In a paper from today’s edition of Science (Detecting Novel Associations in Large Data Sets), Reshef et al. propose a new measure of correlation which they call the maximal information coefficient (MIC). The authors have their focus on detecting and ranking correlations in large and high-dimensional dataset. They argue that previous measures of correlation lack at least one of the following properties:
- Generality – the correlation coefficient should be sensitive to a wide range of possible dependencies, including superpositions of functions.

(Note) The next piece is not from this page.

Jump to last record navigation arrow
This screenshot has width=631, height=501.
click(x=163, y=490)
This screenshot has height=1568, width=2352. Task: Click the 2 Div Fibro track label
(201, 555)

- Equitability – the score of the coefficient should be influenced by noise, but not by the form of the dependency between variables
These requirements sound sensible, but note that the consequential metric goes far beyond traditional measures of correlation, and rather towards what I would think of as a general pattern recognition algorithm that is sensitive to any type of systematic pattern between two variables (see the examples in Fig. 2 of the paper). One could probably argue about the second requirement, though, because there would be a certain sense in having more complicated relationships rated lower due to typical probability/parsimony arguments, but I can also see the argument against that.

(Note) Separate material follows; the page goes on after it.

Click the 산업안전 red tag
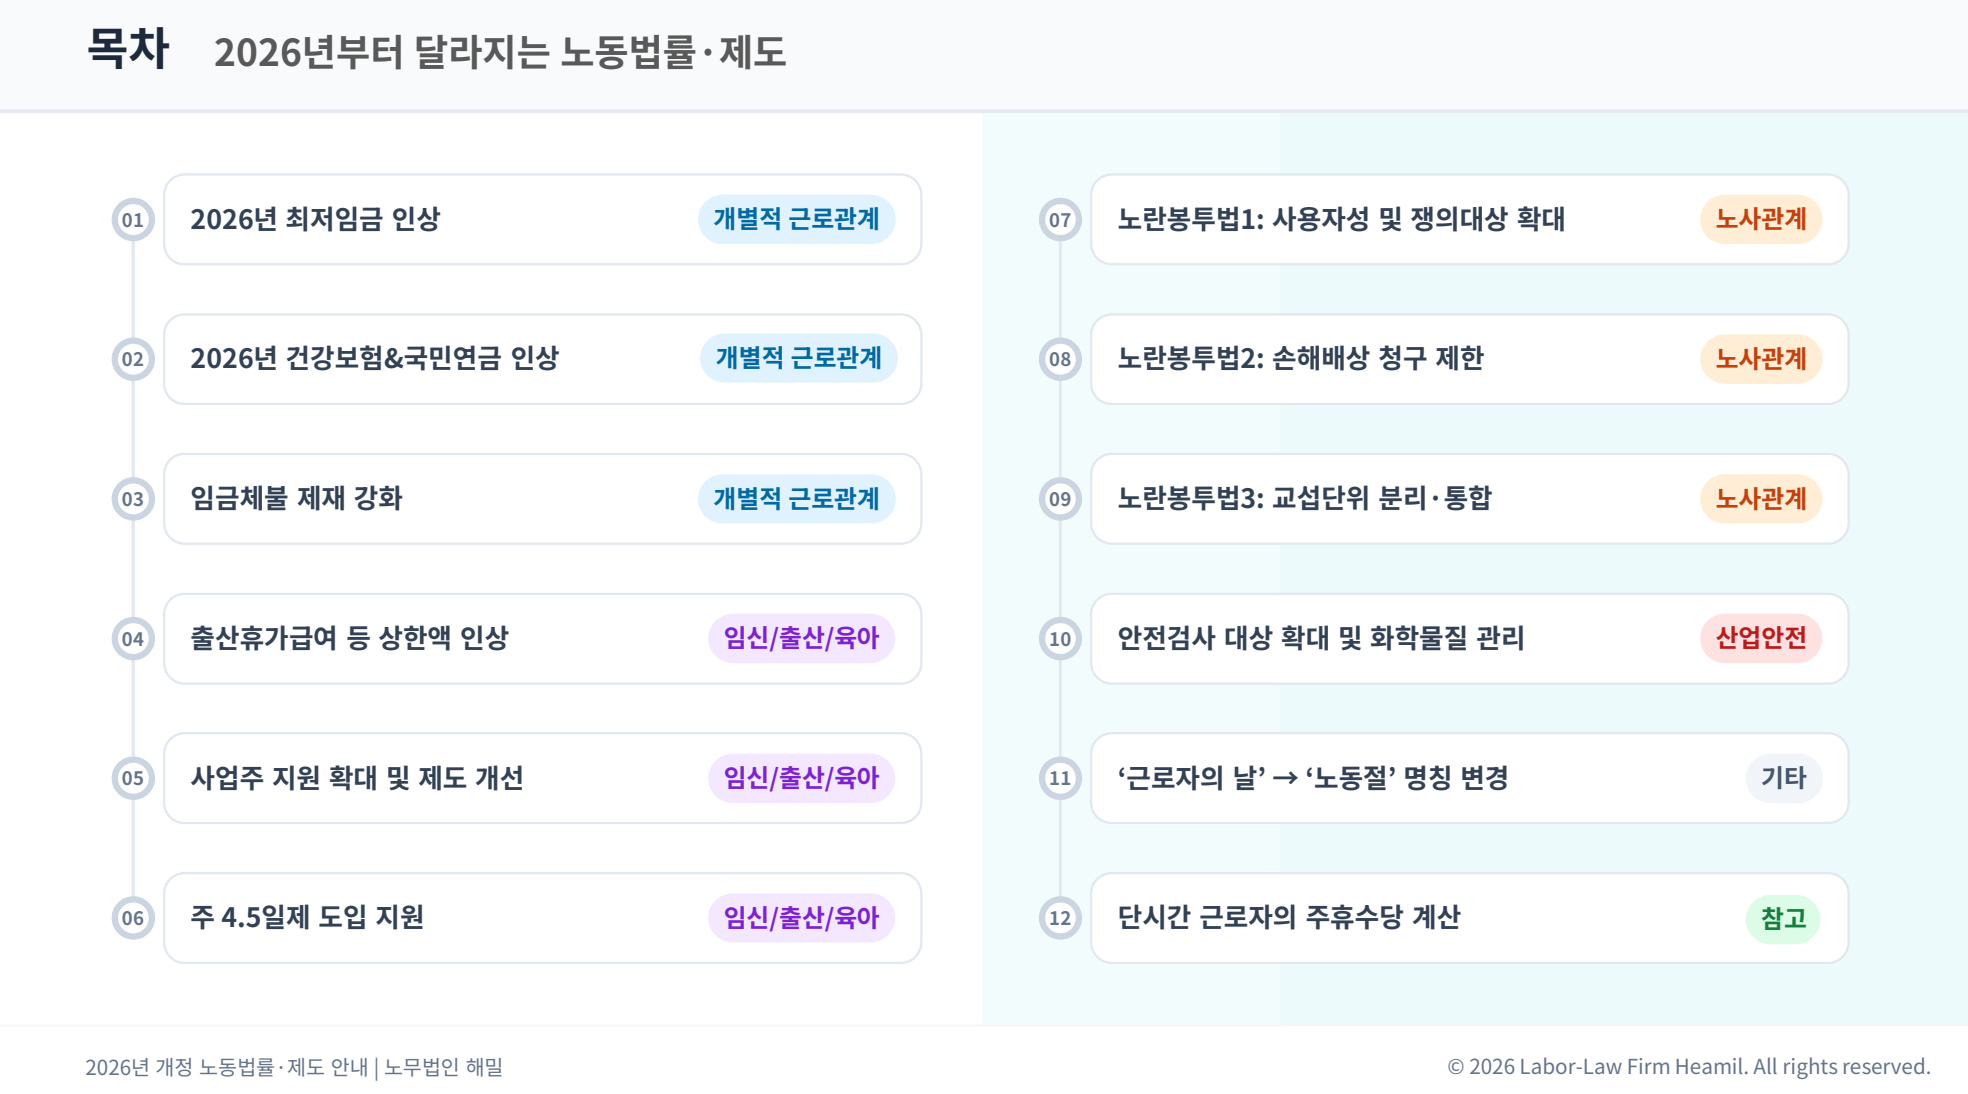 click(1761, 638)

Anyway, the authors go on showing that that the MIC (which is based on “gridding” the correlation space at different resolutions, finding the grid partitioning with the largest mutual information at each resolution, normalizing the mutual information values, and choosing the maximum value among all considered resolutions as the MIC) fulfills these requirements, and works well when applied to several real world datasets. There is a MINE Website with more information and code on this algorithm, and a blog entry by Michael Mitzenmacher which might also link to more information on the paper in the future.

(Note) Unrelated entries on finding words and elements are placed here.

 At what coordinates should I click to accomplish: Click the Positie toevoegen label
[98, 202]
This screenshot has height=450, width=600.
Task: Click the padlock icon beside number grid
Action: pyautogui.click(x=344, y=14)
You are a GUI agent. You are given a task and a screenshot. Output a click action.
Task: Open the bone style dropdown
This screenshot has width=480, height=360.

Interesting, I guess, would be whether this method can be extended to higher-dimensional correlations.
ADDITIONAL COMMENTS 05.04.12: There is some additional discussion on the properties of MIC as a statistical estimator at science and at the blog of Andrew Gelman that are probably of interest, most importantly relating to the critique by Noah Simon & Robert Tibshirani, as well as the comments by Gorfine, Heller & Heller.
ADDITIONAL COMMENTS 06.02.13: Justin B. Kinney made me aware of some follow-up work of Gurinder Atwal and his that questions the claimed “equitability” properties of MIC. A discussion of this paper, including a response by Michael Mitzenmacher in the comment thread and counter-response by him, can be found on Andrew Gelman’s blog.